Before you make a judgment about a bike, I think you have to live with it awhile and spend time tweaking the parts and position. I also think that the highest compliment you can pay a bike is to ride it. Carl built the ti bike shown here in 2003 for me to take to France. Since that time, it has been tweaked and ridden–a lot. I ride this bike to work (parked next to my desk), on trips, on the weekends, and occasionally in competition. If I’m Roy, this is Trigger.
The operative word for the ride is smooooth. With 25c Conti 4000 tires I hardly notice frost heaves and chip seal. The bike is extremely stable on downhills, which I attribute to the geometry and to Carl’s selection of an oversize top tube to match the down tube. When I need to put down the hammer, as in climbing or closing a gap, the bike accelerates quickly and goes straight without undue bottom bracket flex.

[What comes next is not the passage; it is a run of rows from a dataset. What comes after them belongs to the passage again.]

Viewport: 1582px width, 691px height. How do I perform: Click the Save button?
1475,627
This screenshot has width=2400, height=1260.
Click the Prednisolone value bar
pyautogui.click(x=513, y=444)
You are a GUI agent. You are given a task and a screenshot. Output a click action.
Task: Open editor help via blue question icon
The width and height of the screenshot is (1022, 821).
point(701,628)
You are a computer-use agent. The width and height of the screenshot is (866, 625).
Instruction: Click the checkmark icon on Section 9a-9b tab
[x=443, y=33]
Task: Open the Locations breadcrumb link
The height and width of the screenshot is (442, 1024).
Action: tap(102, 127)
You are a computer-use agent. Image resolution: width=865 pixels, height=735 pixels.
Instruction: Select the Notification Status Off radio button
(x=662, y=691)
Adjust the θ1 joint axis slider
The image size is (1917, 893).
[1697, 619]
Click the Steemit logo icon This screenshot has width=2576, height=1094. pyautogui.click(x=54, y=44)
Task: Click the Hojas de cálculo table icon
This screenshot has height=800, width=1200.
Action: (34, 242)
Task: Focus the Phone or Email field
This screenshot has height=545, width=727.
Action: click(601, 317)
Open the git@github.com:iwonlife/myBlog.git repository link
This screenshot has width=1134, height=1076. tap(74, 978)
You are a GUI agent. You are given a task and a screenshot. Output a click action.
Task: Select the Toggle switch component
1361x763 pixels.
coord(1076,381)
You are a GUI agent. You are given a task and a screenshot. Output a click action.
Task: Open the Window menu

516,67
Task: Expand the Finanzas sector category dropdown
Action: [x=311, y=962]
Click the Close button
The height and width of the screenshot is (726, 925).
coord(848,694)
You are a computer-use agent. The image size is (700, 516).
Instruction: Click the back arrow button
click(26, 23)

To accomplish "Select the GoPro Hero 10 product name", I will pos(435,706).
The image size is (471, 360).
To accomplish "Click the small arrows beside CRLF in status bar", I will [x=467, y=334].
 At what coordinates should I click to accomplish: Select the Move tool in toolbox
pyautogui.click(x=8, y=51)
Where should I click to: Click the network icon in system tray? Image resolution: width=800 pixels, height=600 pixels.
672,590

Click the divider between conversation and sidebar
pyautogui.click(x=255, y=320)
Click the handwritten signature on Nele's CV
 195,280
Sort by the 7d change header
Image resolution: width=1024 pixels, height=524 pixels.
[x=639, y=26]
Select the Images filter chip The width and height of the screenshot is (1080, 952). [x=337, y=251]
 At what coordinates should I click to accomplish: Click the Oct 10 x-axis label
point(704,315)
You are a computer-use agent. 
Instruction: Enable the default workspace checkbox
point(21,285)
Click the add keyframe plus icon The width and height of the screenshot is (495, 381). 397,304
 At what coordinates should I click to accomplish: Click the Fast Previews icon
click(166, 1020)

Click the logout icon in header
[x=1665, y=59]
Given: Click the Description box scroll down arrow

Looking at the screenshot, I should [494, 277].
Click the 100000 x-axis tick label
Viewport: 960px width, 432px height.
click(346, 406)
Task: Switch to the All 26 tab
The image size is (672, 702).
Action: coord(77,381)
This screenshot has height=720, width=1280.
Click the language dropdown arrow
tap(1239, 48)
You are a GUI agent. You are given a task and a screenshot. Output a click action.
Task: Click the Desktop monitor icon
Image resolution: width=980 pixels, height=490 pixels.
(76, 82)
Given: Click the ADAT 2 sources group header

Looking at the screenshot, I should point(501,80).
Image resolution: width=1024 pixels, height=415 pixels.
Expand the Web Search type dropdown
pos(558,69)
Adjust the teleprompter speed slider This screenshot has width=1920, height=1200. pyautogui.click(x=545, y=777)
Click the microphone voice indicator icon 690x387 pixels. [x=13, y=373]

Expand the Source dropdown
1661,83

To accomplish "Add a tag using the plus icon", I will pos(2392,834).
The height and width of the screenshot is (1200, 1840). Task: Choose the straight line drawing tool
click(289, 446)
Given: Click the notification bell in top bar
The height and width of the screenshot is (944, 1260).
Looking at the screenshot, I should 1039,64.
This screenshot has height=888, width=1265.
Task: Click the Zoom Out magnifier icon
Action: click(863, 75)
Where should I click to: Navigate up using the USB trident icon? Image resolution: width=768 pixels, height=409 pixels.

The bike is on the extreme end of tall seat tube/short top tube designs, but I think it looks very good, considering the compromises that Carl needed to make to fit my body. That really long head tube avoids having to use high rise stems and big stacks of spacers. The workmanship is excellent–you can see the dirt on a close-up of the head tube/down tube junction, but you can barely see the weld.
You can send a lot more money for a ti frame, but I think Carl’s basic ti frame equals or surpasses most everything else out there.